The reservoir learning power across quantum many-body localization transition
跨量子多体定位转换的水库学习能力
量子多体局在遷移全体の貯水池学習力
양자 다물체 국소화 전환 전반에 걸친 저장소 학습 능력
El poder de aprendizaje del reservorio a través de la transición de localización cuántica de muchos cuerpos
La puissance d'apprentissage du réservoir à travers la transition de localisation quantique à plusieurs corps
Способность к обучению резервуара при квантовом переходе локализации многих тел
Wei Xia ¹, Jie Zou 邹杰 ¹, Xingze Qiu 邱型泽 ¹ ², Xiaopeng Li 李晓鹏 ¹ ³
¹ State Key Laboratory of Surface Physics, Institute of Nanoelectronics and Quantum Computing, and Department of Physics, Fudan University, Shanghai 200433, China
中国 上海 复旦大学微纳电子器件与量子计算机研究院 应用表面物理国家重点实验室
² Shenzhen Institute for Quantum Science and Engineering, Southern University of Science and Technology, Shenzhen 518055, China
中国 深圳 南方科技大学 深圳量子科学与工程研究院
³ Shanghai Qi Zhi Institute, AI Tower, Xuhui District, Shanghai 200232, China
中国 上海 上海西岸国际人工智能中心 上海期智研究院
Harnessing the quantum computation power of the present noisy-intermediate-size-quantum devices has received tremendous interest in the last few years. Here we study the learning power of a one-dimensional long-range randomly-coupled quantum spin chain, within the framework of reservoir computing.

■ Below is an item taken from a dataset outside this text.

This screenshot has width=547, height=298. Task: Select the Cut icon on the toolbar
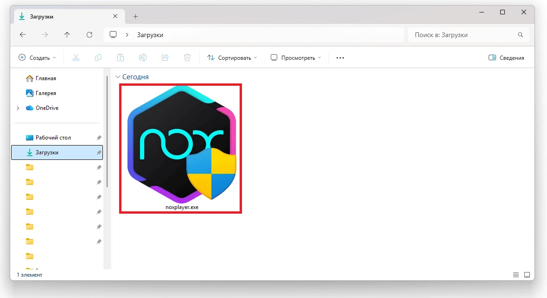pos(76,57)

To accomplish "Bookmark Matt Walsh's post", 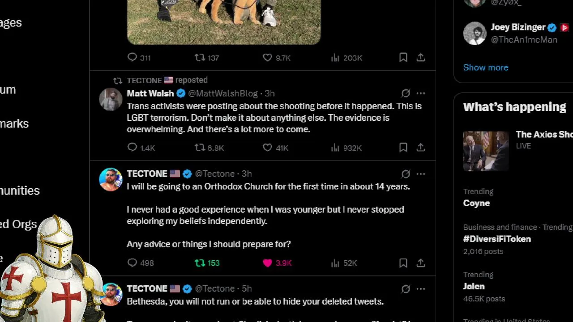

In time sequence learning tasks, we find the system in the quantum many-body localized (MBL) phase holds long-term memory, which can be attributed to the emergent local integrals of motion. On the other hand, MBL phase does not provide sufficient nonlinearity in learning highly-nonlinear time sequences, which we show in a parity check task.
This is reversed in the quantum ergodic phase, which provides sufficient nonlinearity but compromises memory capacity. In a complex learning task of Mackey–Glass prediction that requires both sufficient memory capacity and nonlinearity, we find optimal learning performance near the MBL-to-ergodic transition.
This leads to a guiding principle of quantum reservoir engineering at the edge of quantum ergodicity reaching optimal learning power for generic complex reservoir learning tasks. Our theoretical finding can be tested with near-term NISQ quantum devices.